Du willst eine Haushaltshilfe oder Putzkraft anstellen, ohne dich durch Anmeldungen und Lohnverrechnung zu kämpfen? Der Dienstleistungsscheck (DLS) ist genau dafür da: Du kaufst Schecks, bezahlst damit deine Hilfe, und die Anmeldung sowie die Sozialversicherung erledigt die zuständige Stelle automatisch bei der Einlösung. Kein Behördengang, keine Lohnzettel, keine Strafe wegen Schwarzarbeit.

Der DLS ist für Privatpersonen gedacht, nicht für Unternehmen, und nur für haushaltsnahe Tätigkeiten wie Putzen, Bügeln oder Gartenarbeit. In diesem Ratgeber erfährst du, wer den Scheck nutzen darf, wie das Bezahlen Schritt für Schritt abläuft, was er kostet und wo die Grenzen liegen.

Und wenn du noch gar keine passende Hilfe gefunden hast: Auf Lokali kannst du kostenlos ein Gesuch aufgeben und Menschen aus deiner Nachbarschaft finden, die dich im Haushalt unterstützen.

Was ist der Dienstleistungsscheck?

Der Dienstleistungsscheck ist ein vereinfachtes System, mit dem Privathaushalte in Österreich Hilfskräfte legal beschäftigen können. Eingeführt wurde er 2006, um Schwarzarbeit in privaten Haushalten zurückzudrängen und gleichzeitig den bürokratischen Aufwand für Privatpersonen so klein wie möglich zu halten.

Das Prinzip ist einfach: Du kaufst Schecks mit einem festen Wert und gibst sie deiner Hilfe als Bezahlung. Sobald diese den Scheck einlöst, wird sie automatisch bei der Sozialversicherung erfasst und der Versicherungsbeitrag abgezogen. Du musst dich also weder beim Sozialversicherungsträger anmelden noch eine Lohnverrechnung führen.

Beschäftigen darfst du nur als Privatperson, nicht als Firma. Die Hilfskraft muss mindestens 16 Jahre alt sein und in Österreich arbeiten dürfen. Für gewerbliche Tätigkeiten oder professionelle Pflege ist der DLS ausdrücklich nicht vorgesehen.

Für welche Tätigkeiten darf ich den DLS nutzen?

Erlaubt sind ausschließlich einfache, haushaltsnahe Dienstleistungen. Dazu zählen klassische Hausarbeiten wie Putzen, Staubsaugen, Fenster reinigen und Bügeln, außerdem Gartenarbeit wie Rasenmähen, Heckenschneiden und Unkraut jäten.

Auch Einkaufen und Botengänge, einfaches Kochen, die Betreuung im Haushalt sowie kleinere Hilfsarbeiten rund ums Haus sind abgedeckt. Wichtig: Es geht immer um Unterstützung, nicht um spezialisierte Berufstätigkeit.

Nicht erlaubt sind gewerbliche Arbeiten, professionelle Krankenpflege oder Tätigkeiten, die eine besondere Qualifikation oder Gewerbeberechtigung erfordern. Wer eine fachliche Dienstleistung anbietet, etwa eine Reinigungsfirma oder ein Gartenbaubetrieb, fällt nicht unter den DLS, sondern stellt eine reguläre Rechnung.

So funktioniert die Bezahlung Schritt für Schritt

Schritt eins: Du kaufst die Schecks. Sie gibt es in der Trafik oder online beim zuständigen Sozialversicherungsträger, in der Regel in kleinen Stückelungen, sodass du flexibel kombinieren kannst.

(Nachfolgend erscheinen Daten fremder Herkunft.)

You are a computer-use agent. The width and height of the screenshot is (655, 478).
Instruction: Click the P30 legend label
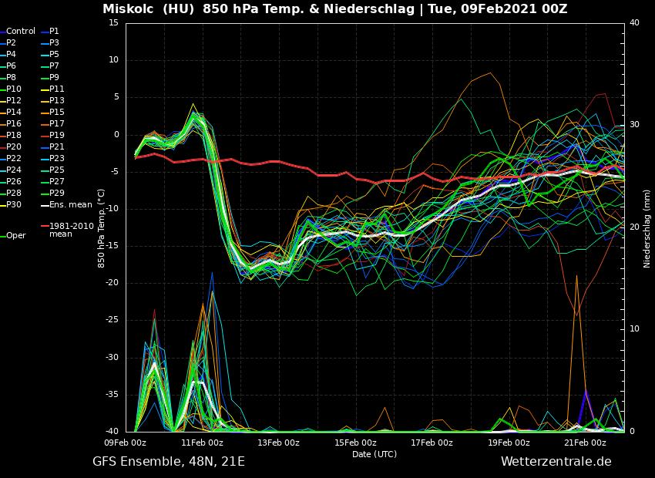click(x=14, y=205)
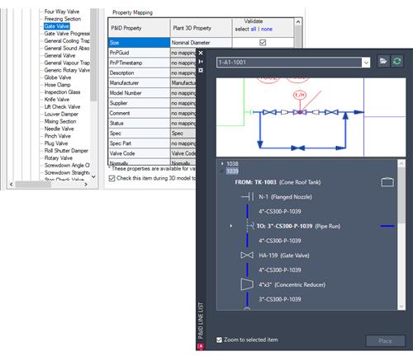
Task: Click the open drawing folder icon
Action: coord(383,61)
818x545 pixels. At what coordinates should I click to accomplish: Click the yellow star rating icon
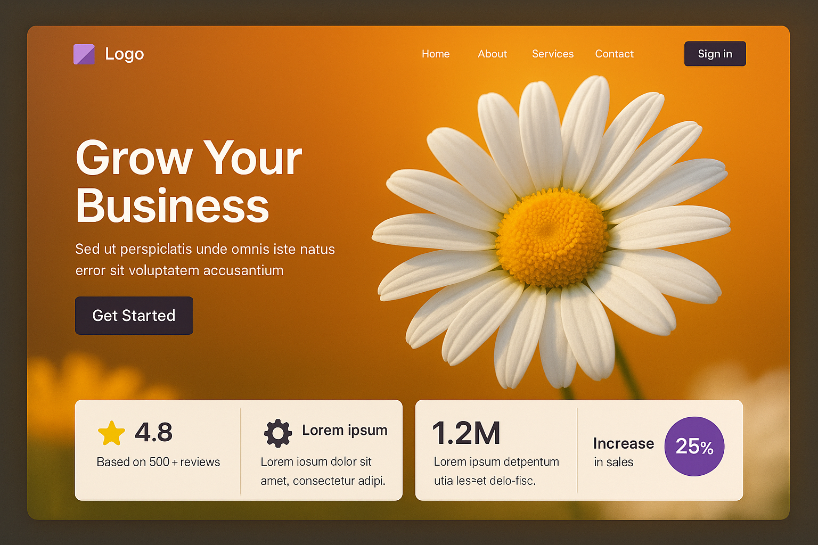click(111, 433)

Schritt zwei: Ihr vereinbart die Bedingungen. Stundenlohn, Arbeitszeiten und Aufgaben legt ihr gemeinsam fest. Eine schriftliche Vereinbarung ist nicht zwingend, aber empfehlenswert, damit beide Seiten Klarheit haben.

Schritt drei: Du bezahlst nach getaner Arbeit mit der passenden Anzahl an Schecks. Schritt vier: Deine Hilfe löst die Schecks per Post oder online beim Versicherungsträger ein und bekommt den Betrag abzüglich des Sozialversicherungsbeitrags ausbezahlt. Die Schecks sind nach Ausstellung mehrere Jahre gültig, nicht eingelöste Schecks kannst du an der Verkaufsstelle umtauschen.

Was kostet mich der Dienstleistungsscheck?

Für dich als Arbeitgeber fällt zum reinen Scheckwert nur ein kleiner Verwaltungsaufschlag an. Dieser liegt in einer Größenordnung von etwa zwei Prozent, ein Scheck im Wert von zehn Euro kostet dich also nur geringfügig mehr als zehn Euro. Damit ist der DLS spürbar günstiger als eine reguläre geringfügige Anstellung mit eigener Lohnverrechnung.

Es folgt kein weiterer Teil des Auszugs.